Allgemeine Gebetsmeinung - Dezember 2004

01. Dez 2004

Wir beten, dass alle Christen, Männer und Frauen, bereitwillig ihrer persönlichen Berufung zu einem Leben nach dem Willen Gottes folgen.

Auf der Suche nach dem Weg

Es ist interessant zu beobachten, wie in der letzten Zeit wieder mehr Menschen "unterwegs" sind. Ich meine aber nicht in erster Linie die vielen Urlaubs- oder Dienstreisen, sondern das zunehmende Interesse an Pilgerreisen, an Wallfahrten. Es ist wieder "in", sich zu besonderen Orten aufzumachen - unter manch-mal doch schwierigen bzw. ungewohnten Bedingungen -, um etwas Außergewöhnliches zu "erleben". Was suchen die Menschen dort? Wohin geht ihr Sehnen und ihre Erwartung?

Die einen erfahren sich sicherlich in einer Situation der Krise. Sie brauchen Orientierung, suchen Hilfe oder Heilung, so etwas wie eine Erleuchtung, um ihr Problem oder ihr Leben besser in den Griff zu be-kommen. Gerade in solchen Situationen wird dem Menschen seine Verwiesenheit auf etwas ganz anderes bewusst, das ihn und seine Welt übersteigt. Diese transzendente Wirklichkeit wird durchaus nicht immer gleich mit Gott in Verbindung gebracht oder so gesehen. Auf dem Markt der Möglichkeiten - vor allem auch via esoterischer Literatur oder Internet - bieten sich heute alle möglichen Lehren oder Lehrer an, die den vermeintlichen Schlüssel zur Lösung aller Probleme zu haben vorgeben und auch den Weg dorthin zeigen könnten.
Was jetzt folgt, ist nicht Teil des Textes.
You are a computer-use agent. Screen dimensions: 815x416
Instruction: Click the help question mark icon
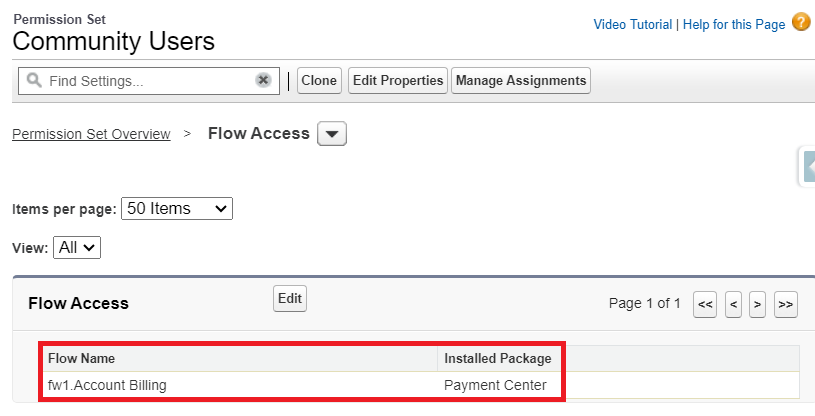pos(801,22)
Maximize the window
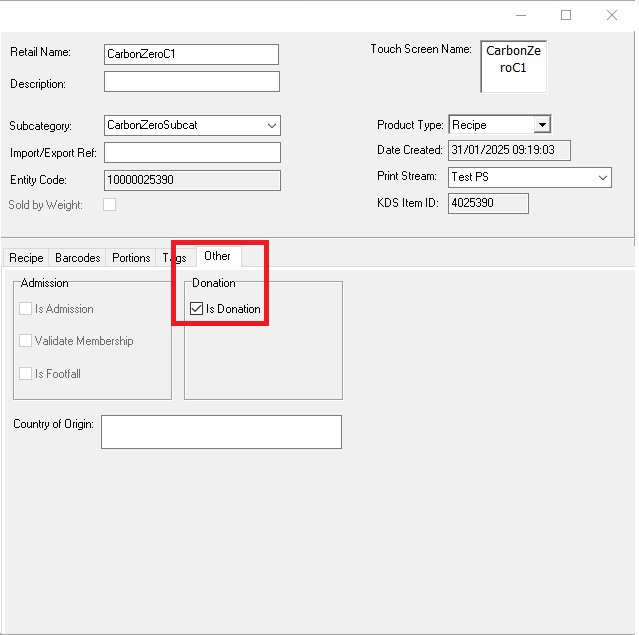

Auf der anderen Seite gibt es Menschen, die durchaus noch eine Bindung zum Glauben oder zur Kirche haben und die vielleicht durch eine markante Begegnung oder ein bestimmtes Ereignis wieder auf das Ursymbol des Weges gestoßen sind, die den Lebensweg als Pilgerweg sehen, zu dem auch bestimmte Stationen, Orte oder Riten gehören, die Heil vermitteln können. Sie erfahren sich als Menschen, die in diese Welt gestellt sind, gerufen und berufen, ihr Leben gemäß der ihnen von Gott geschenkten Berufung zu gestalten und zu leben.
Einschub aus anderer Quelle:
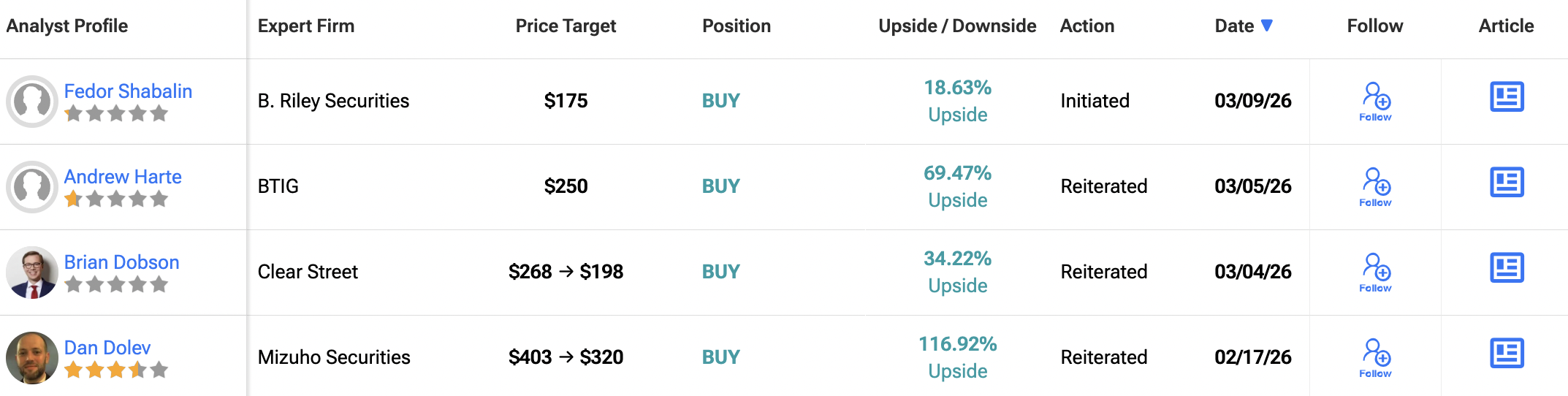Viewport: 1568px width, 396px height.
Task: Click Brian Dobson's profile photo
Action: click(32, 273)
Von Gott geschaffen und berufen

In Gen 1,27-28 lesen wir dazu: "Gott schuf also den Menschen als sein Abbild; als Abbild Gottes schuf er ihn. Als Mann und Frau schuf er sie. Gott segnete sie, und Gott sprach zu ihnen: Seid fruchtbar, und vermehrt euch, bevölkert die Erde, unterwerft sie euch, und herrscht über die Fische des Meeres, über die Vögel des Himmels und über alle Tiere, die sich auf dem Land regen." Zunächst wird ganz klar unser Ursprung mit Gott in Verbindung gebracht; sein Wille hat uns ins Dasein gerufen. Sein Segen begleitet den Menschen auf seinem Weg, damit er und sie fruchtbar seien und sich alles Geschaffene dienstbar machen. Darin liegt aber gleichzeitig eine große Verantwortung auf dem Menschen: Gott hat ihm die Erde anver-traut. Er traut uns zu, seine gute Schöpfung zu verwalten und zu gestalten, auf dass sie Lebensraum für viele biete. Dies gilt für alle menschlichen Wesen aller Zeiten und an allen Orten - ohne Ausnahme.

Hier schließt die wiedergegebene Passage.